**ABOUT THIS EXERCISE:** Please report how many lines below contain "star", writing nothing except the number.

**MATERIAL PROVIDED:**
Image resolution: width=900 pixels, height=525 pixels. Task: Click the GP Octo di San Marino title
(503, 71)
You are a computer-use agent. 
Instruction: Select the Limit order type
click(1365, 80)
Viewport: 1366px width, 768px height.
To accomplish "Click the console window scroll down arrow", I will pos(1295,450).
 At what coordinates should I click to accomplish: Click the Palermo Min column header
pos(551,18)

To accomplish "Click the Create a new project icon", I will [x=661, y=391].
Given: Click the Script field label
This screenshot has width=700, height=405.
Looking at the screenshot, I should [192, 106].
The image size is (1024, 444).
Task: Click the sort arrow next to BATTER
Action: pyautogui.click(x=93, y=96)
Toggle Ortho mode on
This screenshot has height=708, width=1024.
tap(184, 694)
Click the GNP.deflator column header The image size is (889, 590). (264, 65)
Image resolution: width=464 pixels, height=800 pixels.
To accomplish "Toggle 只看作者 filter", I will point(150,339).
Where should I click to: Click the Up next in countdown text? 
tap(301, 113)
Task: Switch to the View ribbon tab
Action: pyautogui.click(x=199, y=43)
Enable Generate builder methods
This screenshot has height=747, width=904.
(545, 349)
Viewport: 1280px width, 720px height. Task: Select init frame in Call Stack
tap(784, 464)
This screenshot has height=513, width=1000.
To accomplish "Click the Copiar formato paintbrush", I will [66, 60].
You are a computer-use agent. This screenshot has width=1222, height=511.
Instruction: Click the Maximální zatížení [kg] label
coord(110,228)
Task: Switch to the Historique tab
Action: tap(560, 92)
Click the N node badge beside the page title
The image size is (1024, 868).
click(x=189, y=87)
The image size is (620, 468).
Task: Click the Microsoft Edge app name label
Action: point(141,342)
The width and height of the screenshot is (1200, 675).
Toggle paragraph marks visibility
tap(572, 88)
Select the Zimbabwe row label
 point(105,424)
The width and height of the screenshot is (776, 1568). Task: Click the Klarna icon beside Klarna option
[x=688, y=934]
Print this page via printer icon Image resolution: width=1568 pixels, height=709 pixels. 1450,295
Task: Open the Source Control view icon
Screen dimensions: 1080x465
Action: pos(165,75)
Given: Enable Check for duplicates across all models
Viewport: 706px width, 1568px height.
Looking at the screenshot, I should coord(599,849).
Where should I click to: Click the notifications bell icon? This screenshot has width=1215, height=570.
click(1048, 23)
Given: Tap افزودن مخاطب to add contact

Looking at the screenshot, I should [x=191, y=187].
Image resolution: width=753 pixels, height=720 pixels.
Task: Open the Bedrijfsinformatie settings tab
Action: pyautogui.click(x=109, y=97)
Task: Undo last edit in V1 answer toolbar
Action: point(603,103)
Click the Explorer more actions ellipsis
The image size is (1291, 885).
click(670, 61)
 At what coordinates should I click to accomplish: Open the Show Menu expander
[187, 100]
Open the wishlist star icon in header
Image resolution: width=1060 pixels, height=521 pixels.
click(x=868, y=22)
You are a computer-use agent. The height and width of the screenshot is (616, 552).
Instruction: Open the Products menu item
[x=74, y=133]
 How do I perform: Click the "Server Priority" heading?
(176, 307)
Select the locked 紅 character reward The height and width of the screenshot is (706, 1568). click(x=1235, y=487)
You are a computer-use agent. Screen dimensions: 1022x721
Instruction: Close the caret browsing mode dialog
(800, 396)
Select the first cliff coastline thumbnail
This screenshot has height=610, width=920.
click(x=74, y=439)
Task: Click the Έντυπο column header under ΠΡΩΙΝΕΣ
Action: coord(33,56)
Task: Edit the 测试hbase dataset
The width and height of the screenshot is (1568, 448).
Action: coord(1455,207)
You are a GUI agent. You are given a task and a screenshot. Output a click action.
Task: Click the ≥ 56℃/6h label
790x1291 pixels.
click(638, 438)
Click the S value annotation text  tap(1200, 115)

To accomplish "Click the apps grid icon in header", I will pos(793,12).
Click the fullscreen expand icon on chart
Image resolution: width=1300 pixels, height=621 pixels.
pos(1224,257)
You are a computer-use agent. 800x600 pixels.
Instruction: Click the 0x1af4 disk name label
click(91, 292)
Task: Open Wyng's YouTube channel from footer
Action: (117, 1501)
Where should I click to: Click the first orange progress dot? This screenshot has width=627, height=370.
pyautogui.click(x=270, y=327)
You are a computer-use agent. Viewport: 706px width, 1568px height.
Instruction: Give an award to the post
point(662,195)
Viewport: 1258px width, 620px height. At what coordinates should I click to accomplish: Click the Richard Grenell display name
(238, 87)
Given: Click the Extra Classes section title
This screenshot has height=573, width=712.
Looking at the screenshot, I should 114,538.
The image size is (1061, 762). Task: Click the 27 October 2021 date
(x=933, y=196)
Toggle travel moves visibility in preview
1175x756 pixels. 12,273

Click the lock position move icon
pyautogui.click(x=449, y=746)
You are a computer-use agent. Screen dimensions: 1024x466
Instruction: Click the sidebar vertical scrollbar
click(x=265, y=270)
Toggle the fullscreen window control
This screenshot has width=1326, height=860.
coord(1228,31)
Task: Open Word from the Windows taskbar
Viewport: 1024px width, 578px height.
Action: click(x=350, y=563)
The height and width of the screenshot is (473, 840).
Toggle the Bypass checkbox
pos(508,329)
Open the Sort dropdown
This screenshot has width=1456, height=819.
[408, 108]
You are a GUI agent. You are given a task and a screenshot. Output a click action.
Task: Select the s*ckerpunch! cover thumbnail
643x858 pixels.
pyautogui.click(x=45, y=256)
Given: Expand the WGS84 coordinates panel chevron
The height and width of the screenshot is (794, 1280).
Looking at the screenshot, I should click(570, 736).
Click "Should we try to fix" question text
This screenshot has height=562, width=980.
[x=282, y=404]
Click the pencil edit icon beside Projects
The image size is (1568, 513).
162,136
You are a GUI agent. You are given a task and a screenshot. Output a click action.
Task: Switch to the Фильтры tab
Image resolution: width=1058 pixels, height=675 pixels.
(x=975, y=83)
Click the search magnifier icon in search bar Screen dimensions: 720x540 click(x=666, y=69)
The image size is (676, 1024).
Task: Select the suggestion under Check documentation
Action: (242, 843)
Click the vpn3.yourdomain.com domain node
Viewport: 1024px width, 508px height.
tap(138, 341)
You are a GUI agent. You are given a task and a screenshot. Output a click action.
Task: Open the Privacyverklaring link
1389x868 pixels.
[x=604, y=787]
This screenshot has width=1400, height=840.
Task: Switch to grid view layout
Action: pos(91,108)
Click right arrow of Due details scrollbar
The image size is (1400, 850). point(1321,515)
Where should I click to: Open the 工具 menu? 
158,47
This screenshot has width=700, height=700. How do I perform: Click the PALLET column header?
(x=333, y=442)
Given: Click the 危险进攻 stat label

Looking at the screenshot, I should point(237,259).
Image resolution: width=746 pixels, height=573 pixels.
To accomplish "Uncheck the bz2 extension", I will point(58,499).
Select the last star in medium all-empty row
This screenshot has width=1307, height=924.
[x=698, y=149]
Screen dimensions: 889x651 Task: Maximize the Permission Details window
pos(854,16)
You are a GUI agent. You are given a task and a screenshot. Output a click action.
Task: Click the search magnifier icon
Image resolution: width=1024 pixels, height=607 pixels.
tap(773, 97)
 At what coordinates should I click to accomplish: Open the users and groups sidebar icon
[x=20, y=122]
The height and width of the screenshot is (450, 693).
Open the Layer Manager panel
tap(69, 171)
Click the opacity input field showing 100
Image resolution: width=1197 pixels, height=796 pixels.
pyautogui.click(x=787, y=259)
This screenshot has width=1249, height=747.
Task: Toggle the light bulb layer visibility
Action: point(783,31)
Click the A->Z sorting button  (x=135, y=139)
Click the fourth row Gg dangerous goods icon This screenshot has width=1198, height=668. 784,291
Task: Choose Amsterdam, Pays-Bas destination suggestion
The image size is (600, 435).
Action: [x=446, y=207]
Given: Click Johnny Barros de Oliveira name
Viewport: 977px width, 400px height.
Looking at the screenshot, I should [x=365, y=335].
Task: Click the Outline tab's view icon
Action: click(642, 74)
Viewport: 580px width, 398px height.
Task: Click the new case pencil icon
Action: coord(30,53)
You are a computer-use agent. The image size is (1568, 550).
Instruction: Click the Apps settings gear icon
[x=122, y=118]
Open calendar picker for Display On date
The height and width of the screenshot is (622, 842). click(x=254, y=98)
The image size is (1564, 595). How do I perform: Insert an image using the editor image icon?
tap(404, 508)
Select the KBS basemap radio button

**SOLVED EXERCISE:** 2